[PROVIDED INFORMATION]
+ + +

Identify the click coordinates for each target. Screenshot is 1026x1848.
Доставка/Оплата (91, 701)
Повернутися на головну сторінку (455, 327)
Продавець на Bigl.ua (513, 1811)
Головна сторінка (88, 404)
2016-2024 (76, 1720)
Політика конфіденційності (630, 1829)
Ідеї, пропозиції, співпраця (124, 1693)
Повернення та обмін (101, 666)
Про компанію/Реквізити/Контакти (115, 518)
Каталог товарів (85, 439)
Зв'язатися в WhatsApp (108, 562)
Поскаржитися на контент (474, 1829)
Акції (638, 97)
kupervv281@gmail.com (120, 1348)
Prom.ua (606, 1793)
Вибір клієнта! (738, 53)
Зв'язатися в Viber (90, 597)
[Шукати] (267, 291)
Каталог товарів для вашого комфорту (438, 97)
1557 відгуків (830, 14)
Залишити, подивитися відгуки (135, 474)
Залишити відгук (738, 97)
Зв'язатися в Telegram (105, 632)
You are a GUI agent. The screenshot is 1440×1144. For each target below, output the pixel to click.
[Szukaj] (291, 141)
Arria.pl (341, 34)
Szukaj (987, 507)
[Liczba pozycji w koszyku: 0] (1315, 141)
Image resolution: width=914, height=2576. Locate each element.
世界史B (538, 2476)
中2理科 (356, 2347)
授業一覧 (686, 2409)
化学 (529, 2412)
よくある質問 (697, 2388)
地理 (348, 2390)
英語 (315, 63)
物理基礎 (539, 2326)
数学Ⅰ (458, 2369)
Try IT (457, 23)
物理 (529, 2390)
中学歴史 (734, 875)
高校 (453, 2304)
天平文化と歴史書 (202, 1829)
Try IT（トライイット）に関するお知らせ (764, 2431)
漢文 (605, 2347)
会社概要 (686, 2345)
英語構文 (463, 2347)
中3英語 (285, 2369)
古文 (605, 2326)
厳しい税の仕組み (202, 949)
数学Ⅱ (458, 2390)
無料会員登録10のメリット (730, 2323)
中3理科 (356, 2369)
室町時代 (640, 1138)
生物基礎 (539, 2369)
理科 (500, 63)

+ + +

[GIVEN PROBLEM]
Rewrite the lines from the line with "Arria.pl (341, 34)" up to and including the line with "英語 (315, 63)" as a Markdown table with the columns No. and Text, numbering the rows and leaving out any blank lines.

[RESPONSE]
| No. | Text |
|---|---|
| 1 | Arria.pl (341, 34) |
| 2 | Szukaj (987, 507) |
| 3 | [Liczba pozycji w koszyku: 0] (1315, 141) |
| 4 | Image resolution: width=914, height=2576. Locate each element. |
| 5 | 世界史B (538, 2476) |
| 6 | 中2理科 (356, 2347) |
| 7 | 授業一覧 (686, 2409) |
| 8 | 化学 (529, 2412) |
| 9 | よくある質問 (697, 2388) |
| 10 | 地理 (348, 2390) |
| 11 | 英語 (315, 63) |